- Movie poster
- Directed by: Rakibul Islam Rakib
- Produced by: Shafikul Islam
- Starring: Pori Moni; Zayed Khan; Misha Sawdagar; Titan Chowdhury;
- Music by: Emon Saha
- Distributed by: R S Films
- Release date: 23 October 2015 (location);
- Country: Bangladesh
- Language: Bengali

= Nagar Mastan =

Bangladeshi film

Nagar Mastan (নগর মাস্তান) is a 2015 Bangladeshi film directed by Rakibul Islam Rakib and starring Pori Moni, Zayed Khan and Shahriaz. The supporting cast includes Misha Saudagar, Ali Raj, and Titan Chowdhury, for whom it was a debut film. The film was criticised for vulgar scenes and it was locked by censor board two times and edited many times, until a third time it was released by the censor board.

== Cast ==
- Pori Moni as Pori
- Zayed Khan as Police ACP Zayed
- Shahriaz as Shahriaz
- Rafsan Jane as Rafsan
- Titan Chowdhury as Titan
- Mizu Ahmed
- Rakib Khan
- Jamal Patwari
- Sagor

==Music==
The film's music was composed by Emon Saha.

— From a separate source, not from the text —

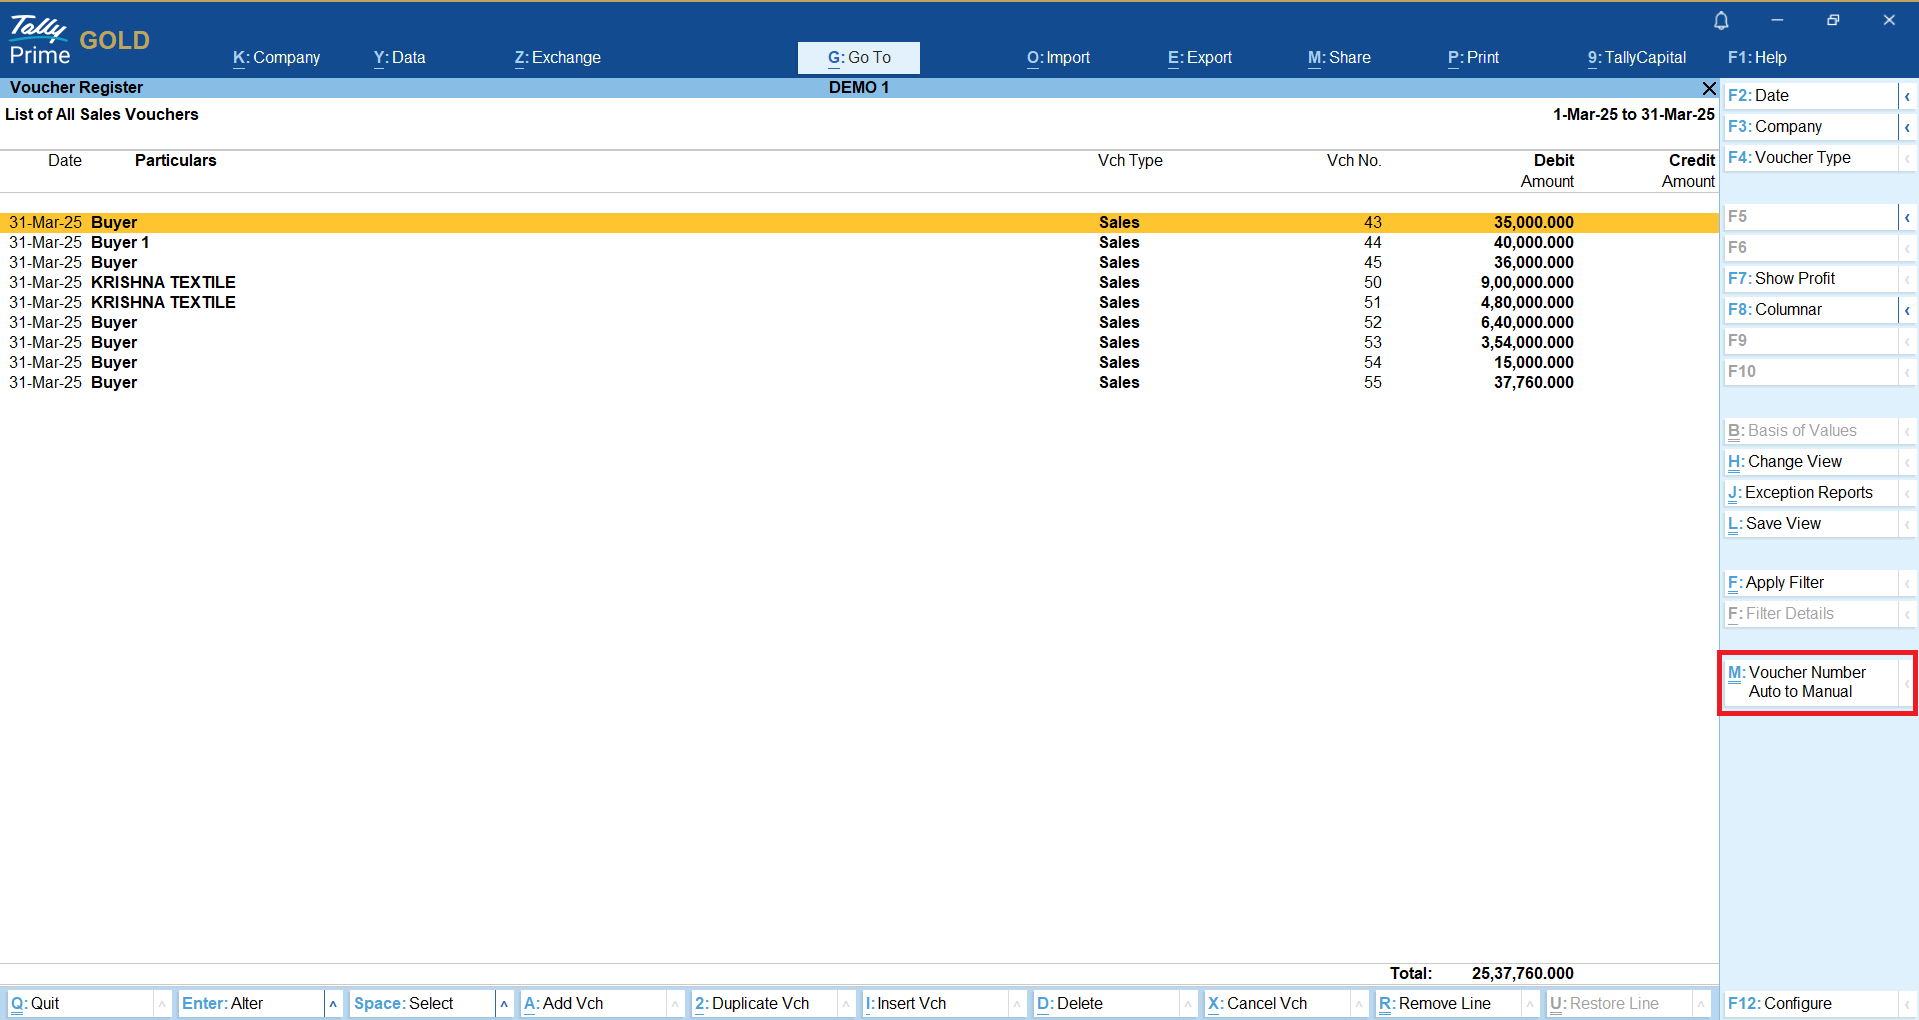
Task: Expand the chevron beside F2: Date
Action: [x=1907, y=96]
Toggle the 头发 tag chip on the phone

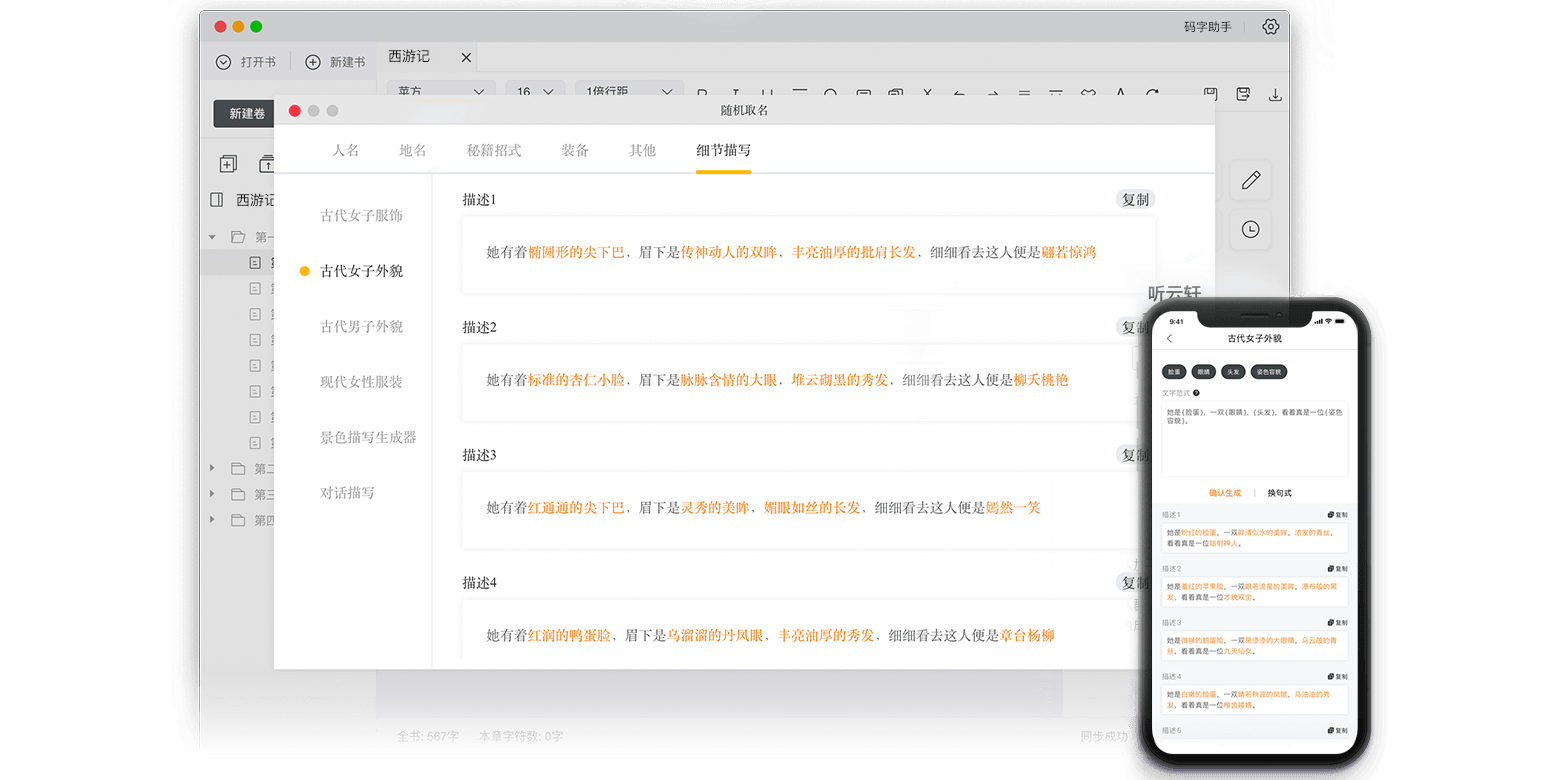click(1233, 371)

| Track No | Title | Singer(s) |
|---|---|---|
| 1 | "O Pori Moni" | Lehat Lemis |
| 2 | "Bhalobasha Hoye Gele" | Baby Nazneen |
| 3 | "Chandra Bole Surjo Bole" | Nodi |
| 4 | "Ektai Jibon Ekbari Moron" | Andrew Kishore and Konok Chapa |

==Release==
The film was released on 23 October 2015 in Bangladesh. According to Bangladesh-India joint venture pact, the film was released in 2017 in Kolkata, India whereas Haripada Bandwala (2016) was released in Bangladesh.